This term will give a reverse gradient when $S$ goes below 0 or above 1. The overall weight of this term is set to be large, so that its gradient also prevails over the gradient of object consistency when the light intensity goes beyond the range. We find this term effective to eliminate trivial solutions with very large or negative values for light sources, and the optimized patterns do not require a normalization or clipping at the end.

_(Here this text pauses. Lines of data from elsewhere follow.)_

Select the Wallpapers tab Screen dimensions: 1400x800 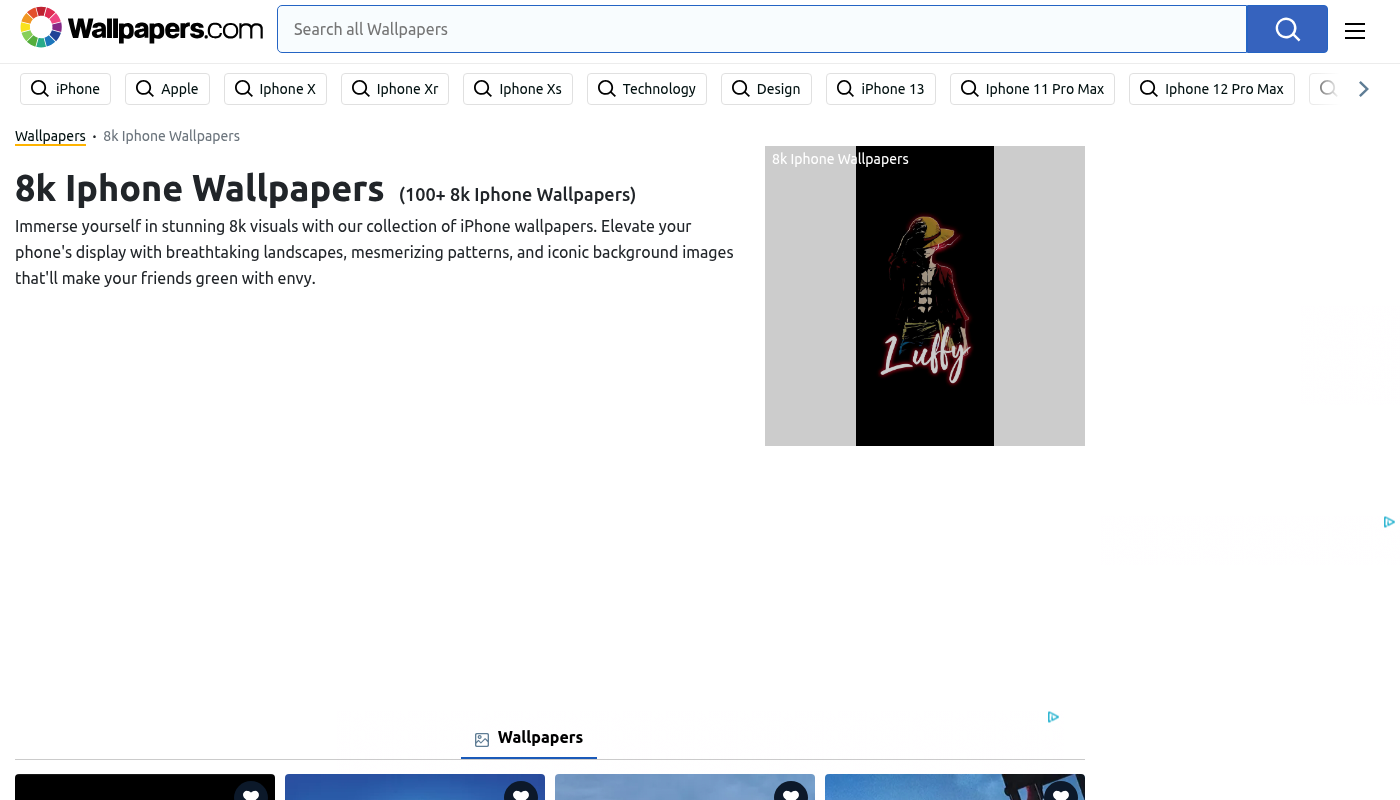[x=529, y=738]
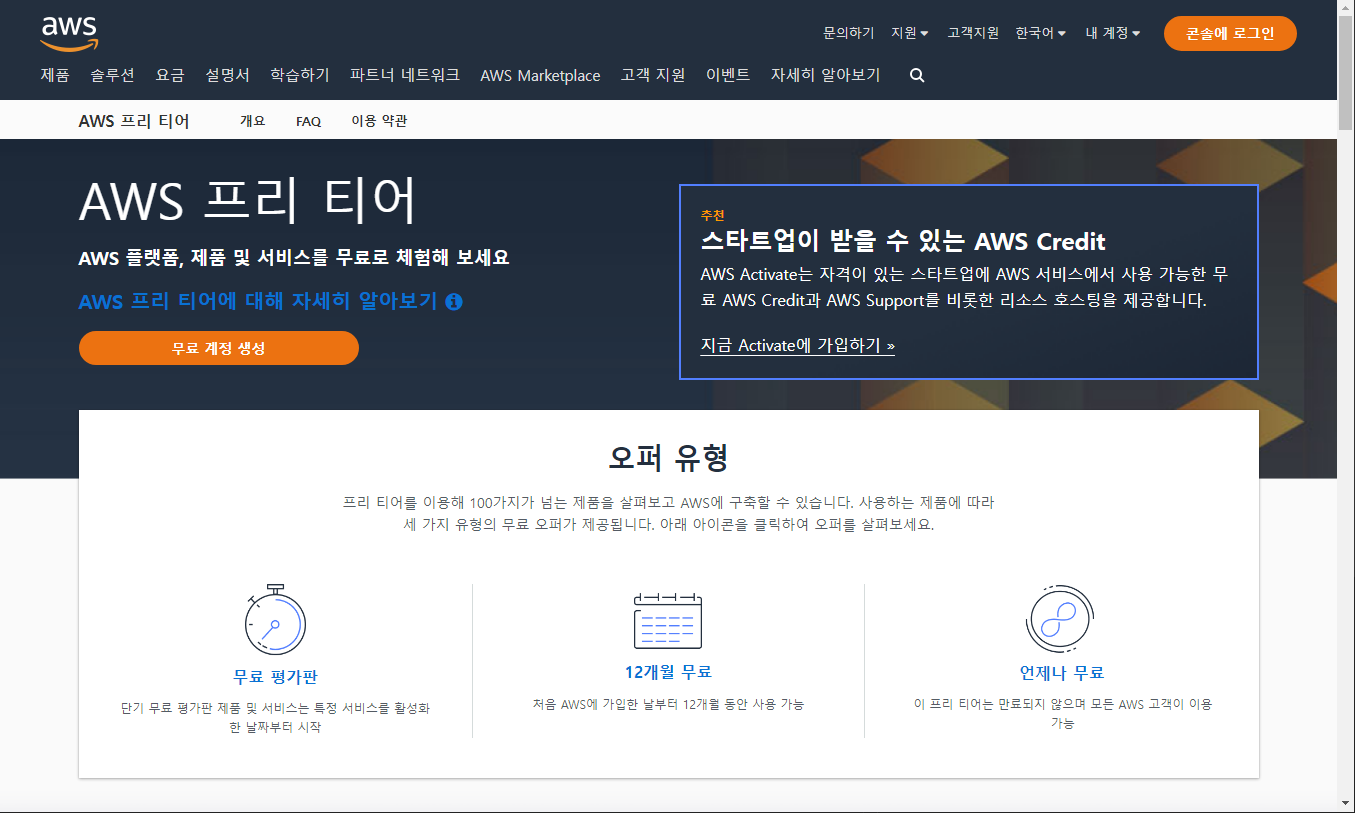Switch to the FAQ tab
The image size is (1355, 813).
308,121
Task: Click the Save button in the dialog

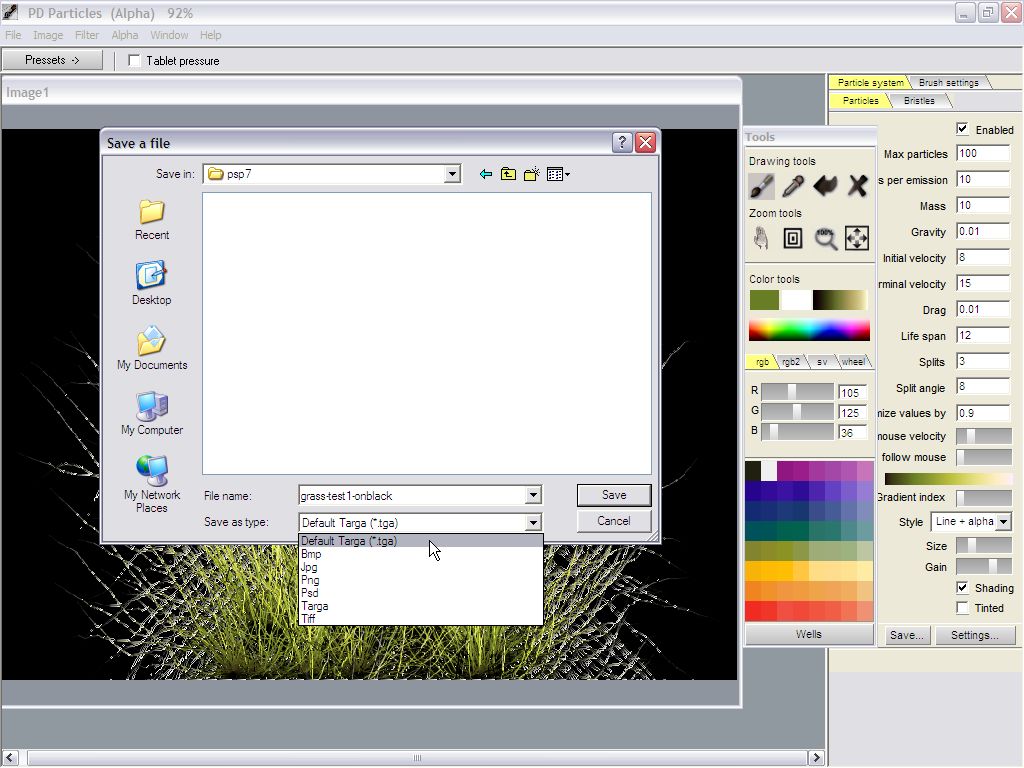Action: [x=614, y=495]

4.1 Practical considerations

We discuss a few practical considerations that we include in the optimization. First, it is important to simulate the noise in the forward model to discourage solutions that bring good phase contrast but sacrifice the overall SNR. Hence, we model the readout noise and the signal noise in the forward model. The readout noise is from a Gaussian distribution by its nature, and the signal noise is from a Poisson distribution, which is also approximated as Gaussian for the relatively high light levels in our system. During physics-based learning, both the readout and the signal noise are sampled from standard normal distributions and scaled with the total illumination intensity, $\sum S$, before being added to the simulated intensity images at the end of the forward model. The total noise, $I^\prime _{noise}$, added to the normalized intensity images can be written as

$$I^\prime_{noise} = \frac{\alpha \cdot N_{\text{readout}}}{t_{\text{exp}} \sum S} + \frac{\beta \cdot N_{\text{signal}}}{\sqrt{t_{\text{exp}} \sum S}} \text{, where } N_{\text{readout}}, N_{\text{signal}}\sim \mathcal{N}\left( 0, 1\right),$$
where $t_{\text {exp}}$ is the exposure time, and $\alpha$, $\beta$ are coefficients we obtained from experimentally-captured images. Since the additive noise carries no information about the sample, it will only negatively affect the reconstruction and raise the loss value. In this way, the physics-based learning optimization will have an incentive to use higher total illumination power.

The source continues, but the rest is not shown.